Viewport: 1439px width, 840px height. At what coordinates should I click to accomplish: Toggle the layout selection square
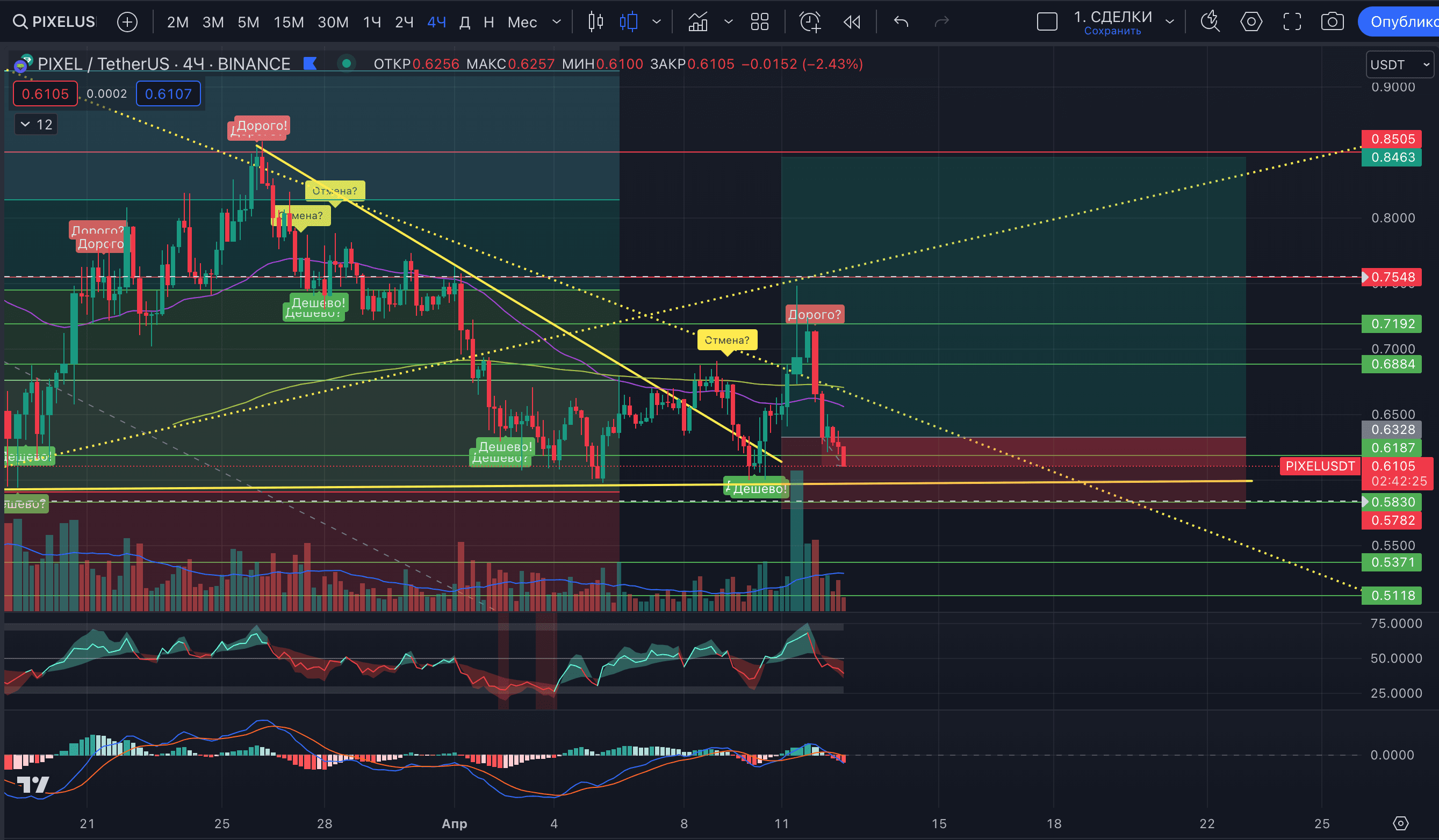coord(1047,22)
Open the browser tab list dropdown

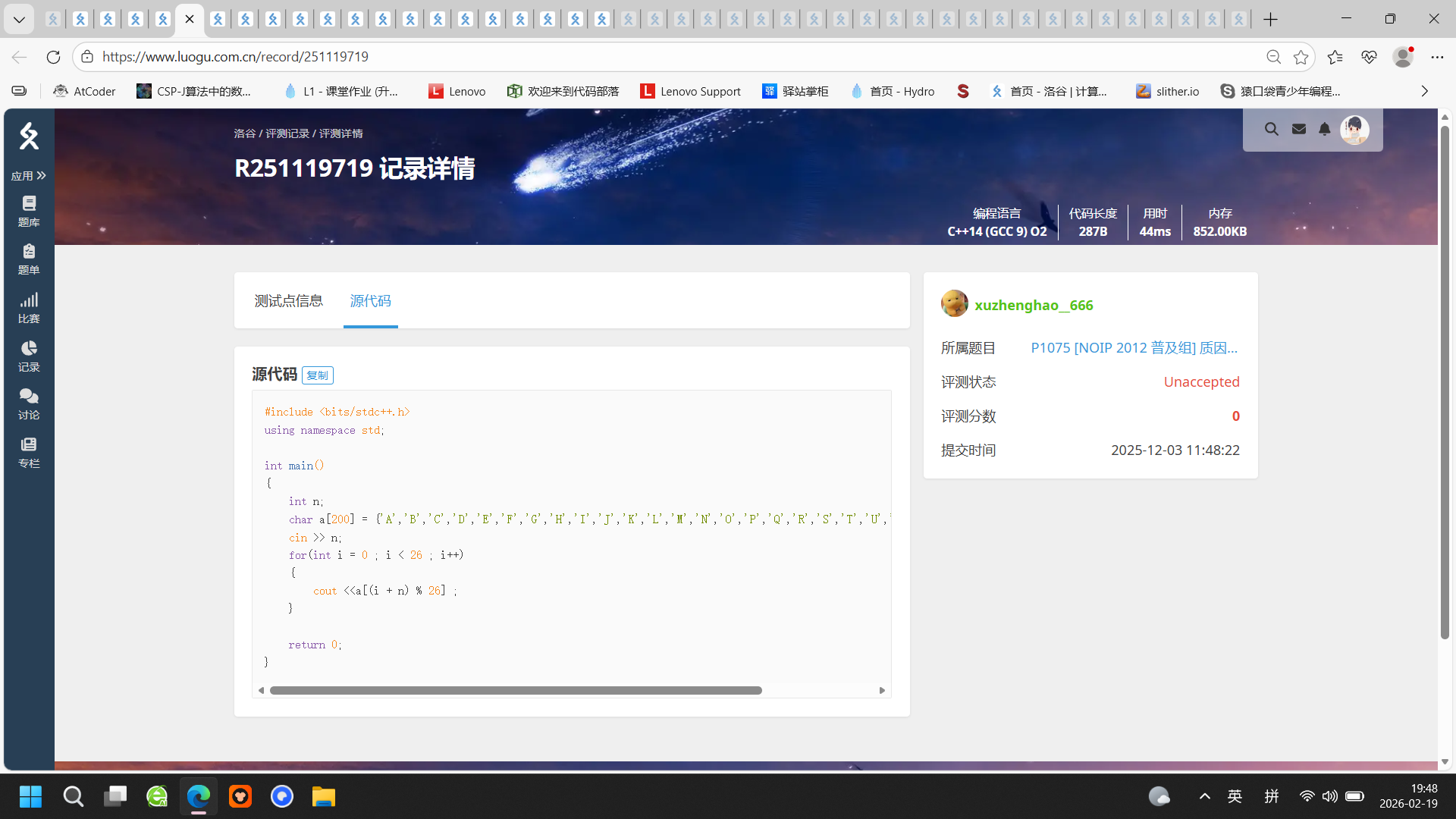pyautogui.click(x=19, y=19)
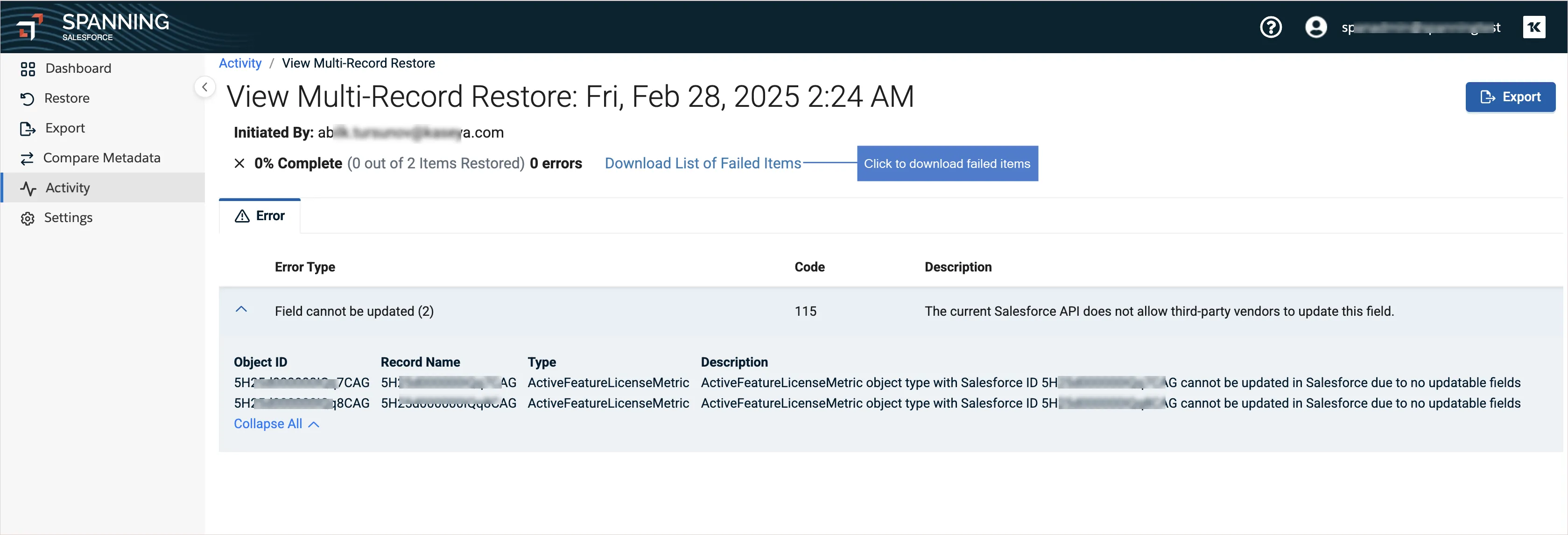
Task: Open Export in the sidebar menu
Action: point(64,128)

* * *

**Problem details**
An exact transcription of the material is required, without any pictures.

**Answer space**
Viewport: 1439px width, 840px height. At what coordinates should I click to accomplish: Toggle the layout selection square
coord(1047,22)
Open the browser tab list dropdown

pyautogui.click(x=19, y=19)
Task: Open Export in the sidebar menu
Action: point(64,128)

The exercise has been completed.